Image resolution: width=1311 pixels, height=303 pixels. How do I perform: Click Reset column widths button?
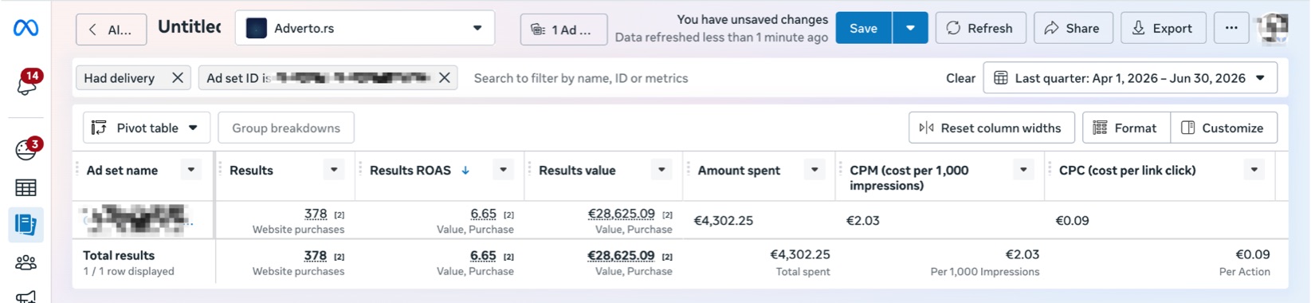991,128
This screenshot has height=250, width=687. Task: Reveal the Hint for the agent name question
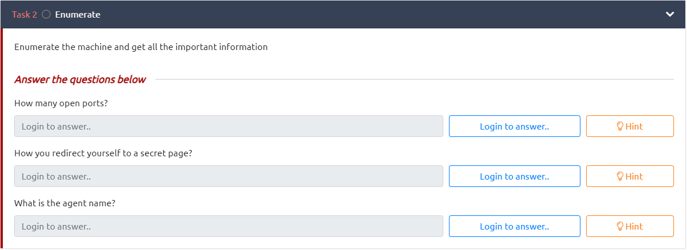tap(629, 226)

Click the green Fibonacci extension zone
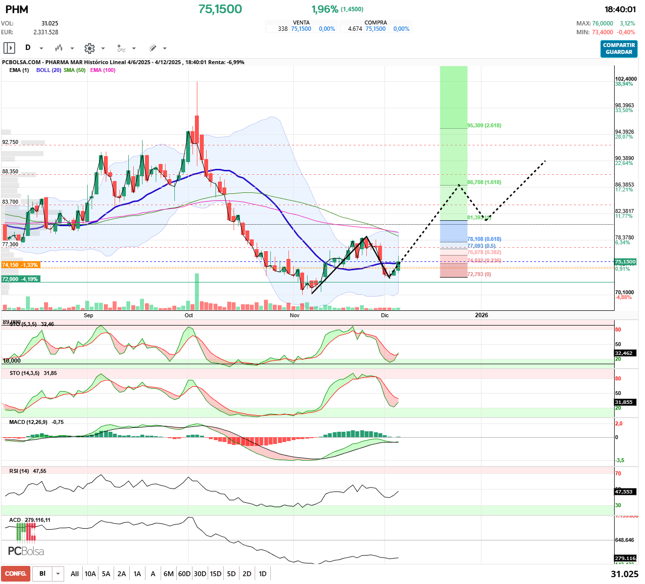453,147
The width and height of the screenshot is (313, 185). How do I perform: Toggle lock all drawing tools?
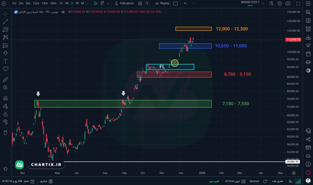click(5, 114)
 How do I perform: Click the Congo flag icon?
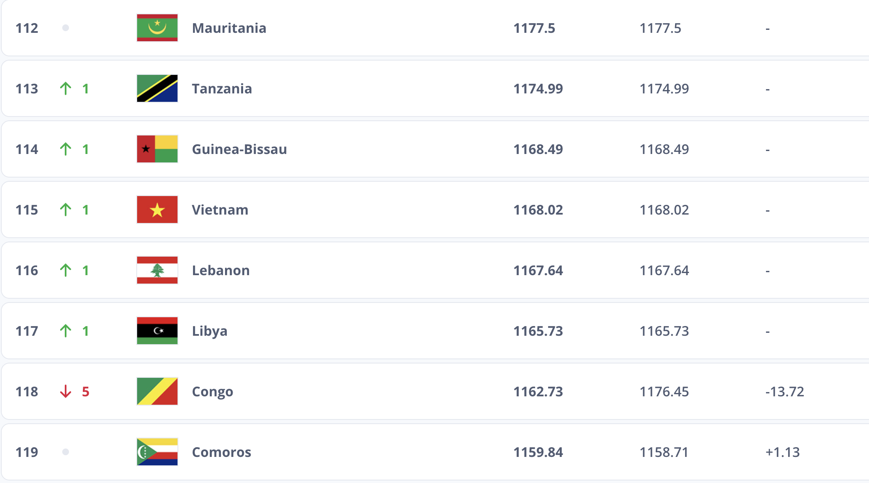157,391
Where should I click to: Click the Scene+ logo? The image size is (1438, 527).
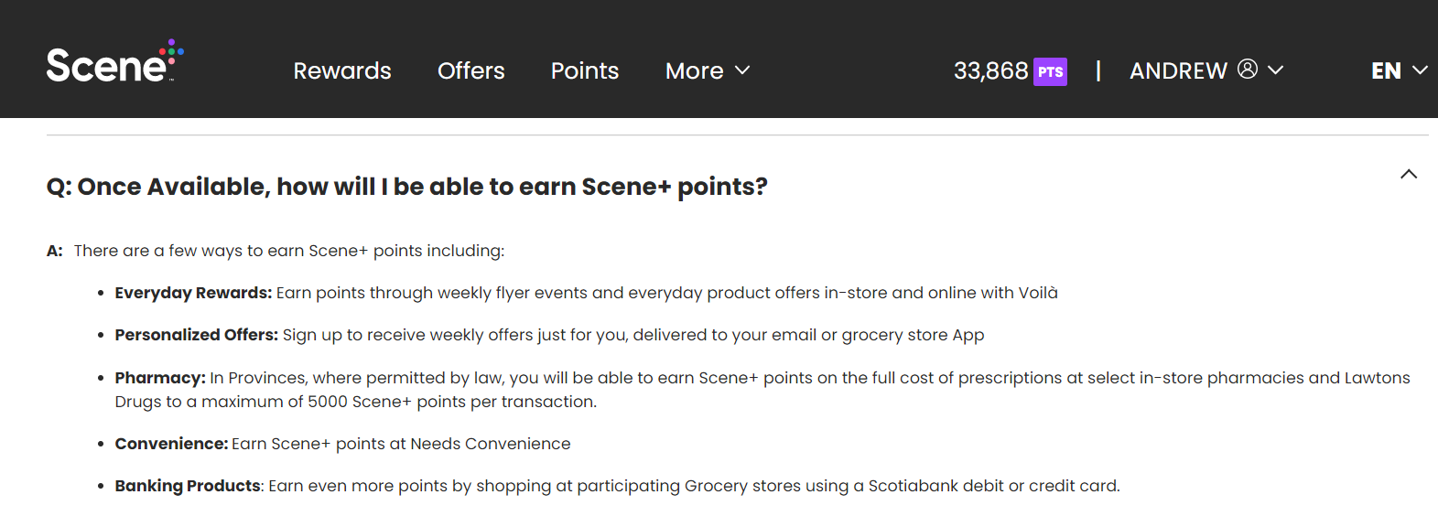click(115, 61)
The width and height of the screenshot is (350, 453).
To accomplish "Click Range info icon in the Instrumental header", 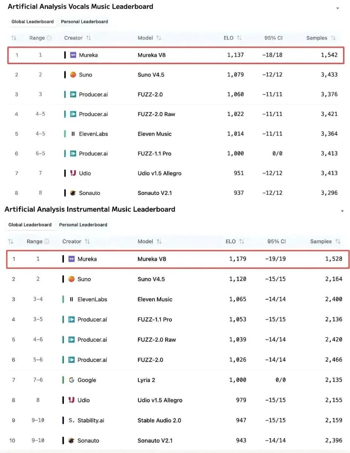I will click(x=47, y=241).
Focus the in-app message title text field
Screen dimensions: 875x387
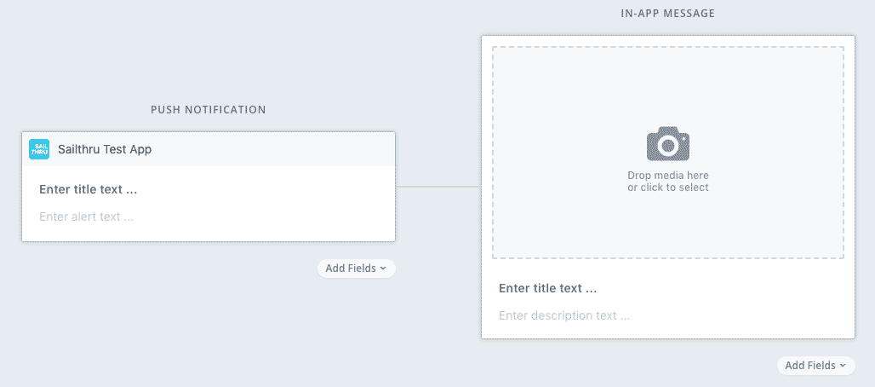pyautogui.click(x=548, y=288)
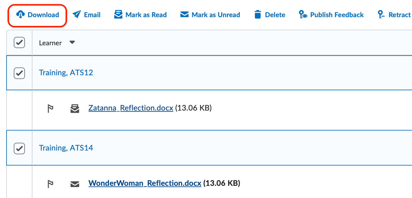This screenshot has height=198, width=412.
Task: Uncheck the Training, ATS14 row checkbox
Action: pyautogui.click(x=19, y=148)
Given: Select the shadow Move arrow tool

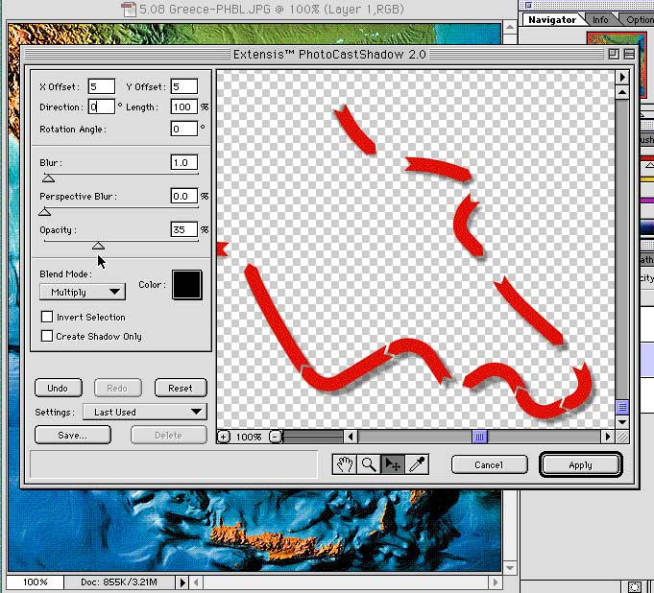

# [PROBLEM TO SOLVE]
Only lines from the one holding "Focus the in-app message title text field" through the last line of the entries above are wanted, both ends included, each retyped exactly; no pictures.

# [ANSWER FOR THE TASK]
Focus the in-app message title text field
Screen dimensions: 875x387
pyautogui.click(x=548, y=288)
This screenshot has height=198, width=412.
Task: Uncheck the Training, ATS14 row checkbox
Action: pyautogui.click(x=19, y=148)
Given: Select the shadow Move arrow tool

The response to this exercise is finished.